Is Bitcoin SV About to Sabotage Itself? (UPDATED)

Sead Fadilpašić
Last updated: | 3 min read

As a major crypto company warned that their users will not be able to receive funds to their Bitcoin Satoshi’s Vision (BSV) wallets due to the coin’s hard fork in February 2020, people online wonder if the project is sabotaging itself. (Updated on December 20: updates in bold).

Source: iStock/JamesBrey

Digital asset custody company BitGo said that this comes as a result of the Genesis hard fork that BSV Protocol developers have scheduled for block height 620538, currently estimated to happen on February 4 next year.

The first beta version for the Genesis Hard Fork has already been released, and two public testnets created: Genesis Testnet and Genesis Reset, the latter of which will follow a 48-hour reset cycle for repeated testing of the transition, a blog post on Bitcoin SV site explained. “This hard fork represents a significant milestone in Bitcoin SV’s journey to restore the original Bitcoin protocol,” it said.

However, once completed, the consensus rule change will allegedly render Pay-to-Script-Hash (P2SH) outputs invalid, and with them all BitGo BSV wallets, as these use P2SH-based multi-signature addresses.

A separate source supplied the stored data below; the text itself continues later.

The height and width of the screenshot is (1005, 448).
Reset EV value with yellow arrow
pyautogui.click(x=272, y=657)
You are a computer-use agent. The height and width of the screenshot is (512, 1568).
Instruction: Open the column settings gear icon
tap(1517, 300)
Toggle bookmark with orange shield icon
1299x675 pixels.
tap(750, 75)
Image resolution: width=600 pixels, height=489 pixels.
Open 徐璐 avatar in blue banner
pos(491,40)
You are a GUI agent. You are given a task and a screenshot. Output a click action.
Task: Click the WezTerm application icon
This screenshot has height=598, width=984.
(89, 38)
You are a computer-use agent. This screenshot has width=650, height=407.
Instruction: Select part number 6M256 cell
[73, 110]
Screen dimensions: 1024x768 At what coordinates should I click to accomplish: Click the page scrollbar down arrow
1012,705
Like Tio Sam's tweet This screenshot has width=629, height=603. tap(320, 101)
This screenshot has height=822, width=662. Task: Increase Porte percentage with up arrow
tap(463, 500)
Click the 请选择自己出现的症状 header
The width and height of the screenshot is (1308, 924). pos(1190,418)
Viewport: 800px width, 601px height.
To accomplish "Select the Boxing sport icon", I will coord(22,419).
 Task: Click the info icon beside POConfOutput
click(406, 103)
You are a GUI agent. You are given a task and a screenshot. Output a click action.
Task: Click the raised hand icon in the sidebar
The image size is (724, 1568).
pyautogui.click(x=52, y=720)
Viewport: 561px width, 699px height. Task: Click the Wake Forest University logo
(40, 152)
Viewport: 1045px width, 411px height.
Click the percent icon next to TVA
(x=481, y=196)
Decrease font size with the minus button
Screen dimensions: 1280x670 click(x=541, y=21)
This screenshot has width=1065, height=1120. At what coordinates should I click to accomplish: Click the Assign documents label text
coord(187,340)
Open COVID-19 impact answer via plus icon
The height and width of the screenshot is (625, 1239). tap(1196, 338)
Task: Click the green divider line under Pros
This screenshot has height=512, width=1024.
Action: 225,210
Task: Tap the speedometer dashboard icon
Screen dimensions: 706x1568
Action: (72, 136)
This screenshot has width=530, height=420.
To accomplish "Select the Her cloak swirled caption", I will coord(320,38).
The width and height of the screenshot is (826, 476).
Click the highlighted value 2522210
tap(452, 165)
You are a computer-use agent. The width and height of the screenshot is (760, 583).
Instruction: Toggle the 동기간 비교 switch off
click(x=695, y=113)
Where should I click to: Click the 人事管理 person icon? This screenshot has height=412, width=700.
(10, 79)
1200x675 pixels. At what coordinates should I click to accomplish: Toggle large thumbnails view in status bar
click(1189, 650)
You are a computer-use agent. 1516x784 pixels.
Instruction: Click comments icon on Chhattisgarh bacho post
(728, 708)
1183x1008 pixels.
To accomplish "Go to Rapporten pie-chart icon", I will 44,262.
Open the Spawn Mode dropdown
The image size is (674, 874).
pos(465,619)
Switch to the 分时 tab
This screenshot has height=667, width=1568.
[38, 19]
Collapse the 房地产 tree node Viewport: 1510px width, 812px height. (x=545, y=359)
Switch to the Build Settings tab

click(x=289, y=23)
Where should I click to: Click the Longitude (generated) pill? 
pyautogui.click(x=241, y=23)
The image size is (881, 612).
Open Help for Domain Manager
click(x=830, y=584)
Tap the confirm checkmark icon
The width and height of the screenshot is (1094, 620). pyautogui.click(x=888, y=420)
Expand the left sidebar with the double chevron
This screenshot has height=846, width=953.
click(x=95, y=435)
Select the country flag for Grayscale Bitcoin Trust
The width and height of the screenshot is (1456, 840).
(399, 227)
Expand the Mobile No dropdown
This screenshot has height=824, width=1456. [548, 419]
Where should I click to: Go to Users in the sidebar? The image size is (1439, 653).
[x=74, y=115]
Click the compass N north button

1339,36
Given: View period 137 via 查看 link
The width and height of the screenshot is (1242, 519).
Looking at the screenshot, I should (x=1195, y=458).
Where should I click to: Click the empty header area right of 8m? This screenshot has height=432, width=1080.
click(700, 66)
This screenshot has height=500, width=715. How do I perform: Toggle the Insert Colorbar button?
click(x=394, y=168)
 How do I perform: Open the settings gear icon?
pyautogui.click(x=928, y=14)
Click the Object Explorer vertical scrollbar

Making P2SH outputs invalid could potentially carry major consequences for BSV, backed by Craig Wright, and its users, if it turns out that more companies and service providers will follow BitGo’s course of action. We’ve asked Bitcoinsv.io about this situation and how will it affect BSV, and we’ll update the text should we get a response.

In case of BitGo, which was founded in 2013 and supports more than 200 coins and tokens, it means that users can still spend the funds they already held in P2SH, but they will not be able to receive any to the BitGo BSV wallet – including the change returned from a BitGo wallet. Therefore, all users will have to choose one of the two available options: either move their BSV to an external wallet, or contact BitGo to convert BSV into Bitcoin (BTC).

The second option can be seen as quite ironic given the history the two coins share (BSV is a hard fork of Bitcoin Cash (BCH), which in turn is a hard fork of BTC), as well as the animosity between the two communities – a point that hasn’t escaped online commenters.

People online have also wondered why would a project narrow down the options for their users and turn them to the competition, as it seems counter-intuitive and going against adoption. For example, Jameson Lopp, Chief Technology Officer (CTO) of crypto security specialist Casa, commented: “Play stupid games, win stupid prizes. BSV is essentially delisting itself.”

BSV, ranked 9th by market capitalization, is currently (13:22 UTC) trading at c. USD 78. The price has gone down 10% in the past 24 hours, while other coins from the top 10 are down 5%-13% today.

Steve Shadders, CTO at nChain, Bitcoin SV node project, denied that P2SH outputs will be invalid post upgrade, telling Cryptonews.com that: “After the Genesis upgrade new P2SH outputs will not be evaluated using the special P2SH rules and as such P2SH will no longer function for *new* outputs. All existing outputs will still be able to be spent using P2SH so there is no need to sweep existing multisig wallets and there is no risk funds being lost.”

He says that Satoshi Nakamoto advocated direct IP2IP interactions between payer and receiver which makes the use of Bitcoin addresses obsolete, and BSV solved “the problem of connecting IP2IP peers and eliminated the singular benefit of P2SH leaving users free to use much more advanced forms of multisig,” in particular the ‘Accumulator multisig’ script construct. Electrum SV wallet is currently working on integration with the new mechanisms as well, Shadders says, “so multisig support will remain available on Bitcoin SV.”

As BitGo claims to have minimal volume on BSV, the impact of their decision “will likely also be minimal,” says Shadders, adding that he’s not aware of any other service making the same decision. There’s little evidence that the exchanges that currently list BSV are reliant on BitGo, the CTO says, claiming that several alternatives to BitGo are already reaching out to nChain for advice on integration.

Meanwhile, Calvin Ayre, a proponent of Bitcoin SV, accused BitGo of asking USD 15 million to support Bitcoin SV wallets on their platform, but that he refused and decided to invest “in a couple major competitors as if they do not offer BSV they are going to die.” CEO of BitGo Mike Belshe seems to have confirmed this, as the argument heated up.